2.4.5.1 Types of Data Quality Checks
The following are the types of Data Quality Checks and their definitions:
Data Quality Check | Definition |
---|---|
Blank Value Check | Identifies if the base column is empty considering the blank space. |
Column Reference/Specific Value Check | Compares the base column data with another column of the base table or compare with any attribute of compatible data type from a referenced dimension of a base entity. |
Data Length Check | Checks for the length of the base column data by using a minimum and maximum value, and identifies if it falls outside the specified range. |
Duplicate Check | Is used when a combination of the column is unique and identifies all duplicate data of a base table in terms of the columns selected for the duplicate check. |
List of Value Check | It can be used to verify values where a dimension/master table is not present. This check identifies if the base column data does not match with a value or specified code in a list of values. |
NULL Value Check | Identifies if NULL is specified in the base column. |
Referential Integrity Check | Identifies all the base column data that has not been referenced by the selected column of the referenced table. Here, the user specifies the reference table and columns. |
Range Check | Identifies if the base column data falls outside a
specified range of a Minimum and Maximum value.

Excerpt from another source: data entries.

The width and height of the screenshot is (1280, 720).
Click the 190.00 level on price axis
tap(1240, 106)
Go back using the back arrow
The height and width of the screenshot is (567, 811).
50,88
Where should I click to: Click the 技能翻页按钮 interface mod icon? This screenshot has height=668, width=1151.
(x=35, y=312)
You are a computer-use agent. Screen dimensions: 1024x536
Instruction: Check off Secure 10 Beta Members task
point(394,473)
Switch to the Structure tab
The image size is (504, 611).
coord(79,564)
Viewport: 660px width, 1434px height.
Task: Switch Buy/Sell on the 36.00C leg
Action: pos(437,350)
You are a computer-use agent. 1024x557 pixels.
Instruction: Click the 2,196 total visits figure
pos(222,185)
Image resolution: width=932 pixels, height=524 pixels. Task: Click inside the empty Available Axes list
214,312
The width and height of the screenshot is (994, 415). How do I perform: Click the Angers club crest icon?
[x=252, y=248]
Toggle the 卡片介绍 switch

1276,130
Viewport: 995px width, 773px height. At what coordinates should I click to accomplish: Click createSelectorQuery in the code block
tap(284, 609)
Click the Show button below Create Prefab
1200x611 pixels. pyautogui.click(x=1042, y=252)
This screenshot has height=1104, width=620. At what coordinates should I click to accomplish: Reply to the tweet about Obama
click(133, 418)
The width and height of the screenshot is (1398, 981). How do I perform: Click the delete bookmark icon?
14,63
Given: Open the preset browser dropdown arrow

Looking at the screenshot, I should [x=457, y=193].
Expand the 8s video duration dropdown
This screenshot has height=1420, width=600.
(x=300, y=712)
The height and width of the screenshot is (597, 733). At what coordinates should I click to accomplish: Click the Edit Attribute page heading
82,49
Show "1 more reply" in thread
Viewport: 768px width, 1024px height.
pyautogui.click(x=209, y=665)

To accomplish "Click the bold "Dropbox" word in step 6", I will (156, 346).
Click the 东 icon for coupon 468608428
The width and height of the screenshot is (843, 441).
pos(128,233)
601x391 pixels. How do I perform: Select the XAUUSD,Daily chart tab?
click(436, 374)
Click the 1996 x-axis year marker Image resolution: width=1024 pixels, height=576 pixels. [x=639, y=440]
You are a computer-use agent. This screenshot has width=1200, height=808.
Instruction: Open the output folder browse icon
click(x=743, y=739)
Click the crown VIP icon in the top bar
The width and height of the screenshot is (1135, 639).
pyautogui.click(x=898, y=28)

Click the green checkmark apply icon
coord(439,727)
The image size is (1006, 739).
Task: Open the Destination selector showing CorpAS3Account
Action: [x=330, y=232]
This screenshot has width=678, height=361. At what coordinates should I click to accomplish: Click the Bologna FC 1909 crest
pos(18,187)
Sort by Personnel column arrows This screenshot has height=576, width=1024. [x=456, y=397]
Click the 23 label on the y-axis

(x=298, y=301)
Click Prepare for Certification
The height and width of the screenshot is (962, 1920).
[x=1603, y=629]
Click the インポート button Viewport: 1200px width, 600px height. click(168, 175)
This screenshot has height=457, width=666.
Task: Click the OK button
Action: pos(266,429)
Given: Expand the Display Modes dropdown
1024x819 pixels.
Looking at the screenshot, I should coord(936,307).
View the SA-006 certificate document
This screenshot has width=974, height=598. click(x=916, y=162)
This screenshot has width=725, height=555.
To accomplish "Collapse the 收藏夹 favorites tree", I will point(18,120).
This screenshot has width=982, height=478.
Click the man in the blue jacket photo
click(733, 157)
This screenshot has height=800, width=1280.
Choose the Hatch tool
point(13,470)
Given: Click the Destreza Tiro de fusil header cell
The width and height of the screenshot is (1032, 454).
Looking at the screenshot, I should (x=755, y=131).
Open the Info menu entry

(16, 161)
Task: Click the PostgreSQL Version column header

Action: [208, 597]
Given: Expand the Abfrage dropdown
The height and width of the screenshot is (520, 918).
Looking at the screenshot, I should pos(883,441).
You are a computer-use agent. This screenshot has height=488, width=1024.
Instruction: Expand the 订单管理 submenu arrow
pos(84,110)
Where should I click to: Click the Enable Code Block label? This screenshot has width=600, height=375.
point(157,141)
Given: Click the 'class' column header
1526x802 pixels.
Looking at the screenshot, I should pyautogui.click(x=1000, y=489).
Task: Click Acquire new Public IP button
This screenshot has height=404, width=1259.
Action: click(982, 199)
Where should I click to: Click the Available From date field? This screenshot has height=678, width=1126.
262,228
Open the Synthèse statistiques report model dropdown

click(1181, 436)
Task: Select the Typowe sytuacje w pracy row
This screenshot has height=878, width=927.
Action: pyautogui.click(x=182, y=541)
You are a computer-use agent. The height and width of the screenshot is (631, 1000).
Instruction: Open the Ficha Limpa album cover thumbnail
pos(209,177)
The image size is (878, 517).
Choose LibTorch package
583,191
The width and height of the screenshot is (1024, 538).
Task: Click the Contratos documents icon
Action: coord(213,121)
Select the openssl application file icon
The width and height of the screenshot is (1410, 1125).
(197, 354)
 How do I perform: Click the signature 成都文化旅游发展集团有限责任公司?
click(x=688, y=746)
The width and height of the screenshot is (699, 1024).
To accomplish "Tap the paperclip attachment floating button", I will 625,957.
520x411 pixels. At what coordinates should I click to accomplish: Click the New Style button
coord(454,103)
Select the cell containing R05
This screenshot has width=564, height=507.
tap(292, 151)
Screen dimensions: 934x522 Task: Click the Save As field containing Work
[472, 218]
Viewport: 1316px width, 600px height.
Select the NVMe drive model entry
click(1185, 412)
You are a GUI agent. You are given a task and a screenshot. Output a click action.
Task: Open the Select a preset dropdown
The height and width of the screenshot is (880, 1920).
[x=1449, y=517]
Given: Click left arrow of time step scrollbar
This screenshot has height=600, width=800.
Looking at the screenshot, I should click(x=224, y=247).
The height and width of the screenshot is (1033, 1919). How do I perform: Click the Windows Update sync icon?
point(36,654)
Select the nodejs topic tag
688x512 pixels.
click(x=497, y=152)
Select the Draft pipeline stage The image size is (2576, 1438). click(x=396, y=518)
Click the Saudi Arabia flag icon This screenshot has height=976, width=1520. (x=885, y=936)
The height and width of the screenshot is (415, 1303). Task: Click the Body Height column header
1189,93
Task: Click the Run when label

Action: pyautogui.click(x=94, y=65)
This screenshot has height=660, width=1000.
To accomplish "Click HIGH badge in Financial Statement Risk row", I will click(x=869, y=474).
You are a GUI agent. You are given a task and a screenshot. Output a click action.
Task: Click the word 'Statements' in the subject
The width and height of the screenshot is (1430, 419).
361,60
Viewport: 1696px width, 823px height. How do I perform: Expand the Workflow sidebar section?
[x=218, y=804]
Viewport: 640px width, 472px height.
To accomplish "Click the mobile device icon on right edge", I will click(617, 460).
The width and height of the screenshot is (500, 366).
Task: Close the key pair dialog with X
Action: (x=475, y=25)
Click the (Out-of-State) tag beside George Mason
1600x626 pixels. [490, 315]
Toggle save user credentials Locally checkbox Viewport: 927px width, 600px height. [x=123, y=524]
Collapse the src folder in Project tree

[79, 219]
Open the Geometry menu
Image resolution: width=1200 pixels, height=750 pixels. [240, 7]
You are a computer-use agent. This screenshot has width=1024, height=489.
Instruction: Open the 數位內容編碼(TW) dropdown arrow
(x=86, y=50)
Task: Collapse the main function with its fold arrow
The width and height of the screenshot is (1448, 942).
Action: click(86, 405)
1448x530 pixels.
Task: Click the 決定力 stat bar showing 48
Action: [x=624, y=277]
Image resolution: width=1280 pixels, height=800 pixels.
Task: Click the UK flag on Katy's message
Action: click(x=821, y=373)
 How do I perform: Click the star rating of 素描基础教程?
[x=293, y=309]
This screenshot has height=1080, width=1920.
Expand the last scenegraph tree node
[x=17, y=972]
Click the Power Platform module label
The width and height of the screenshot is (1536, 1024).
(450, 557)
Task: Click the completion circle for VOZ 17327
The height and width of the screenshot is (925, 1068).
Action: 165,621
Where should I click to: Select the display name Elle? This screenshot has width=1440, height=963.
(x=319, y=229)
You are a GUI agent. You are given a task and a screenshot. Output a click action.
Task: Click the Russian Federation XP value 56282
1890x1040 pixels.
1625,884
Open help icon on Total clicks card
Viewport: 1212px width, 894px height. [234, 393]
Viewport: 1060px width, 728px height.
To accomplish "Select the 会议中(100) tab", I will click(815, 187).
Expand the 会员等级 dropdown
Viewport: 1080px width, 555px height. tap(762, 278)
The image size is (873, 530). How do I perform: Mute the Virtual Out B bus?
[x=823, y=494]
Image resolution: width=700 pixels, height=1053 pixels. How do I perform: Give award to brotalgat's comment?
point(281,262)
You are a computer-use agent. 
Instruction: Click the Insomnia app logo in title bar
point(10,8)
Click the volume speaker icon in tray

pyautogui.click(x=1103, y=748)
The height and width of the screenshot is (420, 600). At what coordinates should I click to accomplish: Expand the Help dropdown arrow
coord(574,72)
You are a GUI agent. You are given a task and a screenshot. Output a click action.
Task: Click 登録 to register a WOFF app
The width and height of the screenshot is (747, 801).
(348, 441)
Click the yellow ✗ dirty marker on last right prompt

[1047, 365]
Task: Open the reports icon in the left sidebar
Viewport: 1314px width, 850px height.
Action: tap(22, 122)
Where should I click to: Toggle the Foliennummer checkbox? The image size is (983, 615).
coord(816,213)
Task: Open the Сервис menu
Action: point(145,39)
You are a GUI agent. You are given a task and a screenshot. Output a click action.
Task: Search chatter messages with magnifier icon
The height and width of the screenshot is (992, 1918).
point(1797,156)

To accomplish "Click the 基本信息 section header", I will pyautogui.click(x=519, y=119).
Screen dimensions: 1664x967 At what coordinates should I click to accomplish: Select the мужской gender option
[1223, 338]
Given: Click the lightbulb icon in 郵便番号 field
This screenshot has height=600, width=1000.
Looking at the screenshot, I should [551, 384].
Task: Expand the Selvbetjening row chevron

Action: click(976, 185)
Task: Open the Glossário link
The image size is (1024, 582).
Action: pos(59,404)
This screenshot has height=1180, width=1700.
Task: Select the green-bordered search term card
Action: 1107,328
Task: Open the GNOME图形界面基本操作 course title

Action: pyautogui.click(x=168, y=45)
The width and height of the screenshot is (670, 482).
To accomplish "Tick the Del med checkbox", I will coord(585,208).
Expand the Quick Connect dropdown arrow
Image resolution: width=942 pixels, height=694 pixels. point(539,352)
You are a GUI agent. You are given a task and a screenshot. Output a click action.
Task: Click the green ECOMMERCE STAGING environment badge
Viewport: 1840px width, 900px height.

Value Needs to be between 0 and 100. |
Uniqueness Check for Numeric Identifiers in Dimension | Check to identify duplicates in Numeric Identifier
Attribute for a Dimension Entity.
Check to identify changes in Numeric Identifier Attribute for a Dimension Entity for the same Business Key member. Note: Threshold option is currently not supported for custom check. |
Special Character Check | Identify business term contains only the allowed set of
special characters.
Currently, DFCS has preconfigured
rules for the following Business Terms:
|
Note:
The check category for custom DQ check referencing to dimensions will be shown as Custom Check in the Data Quality Result reports.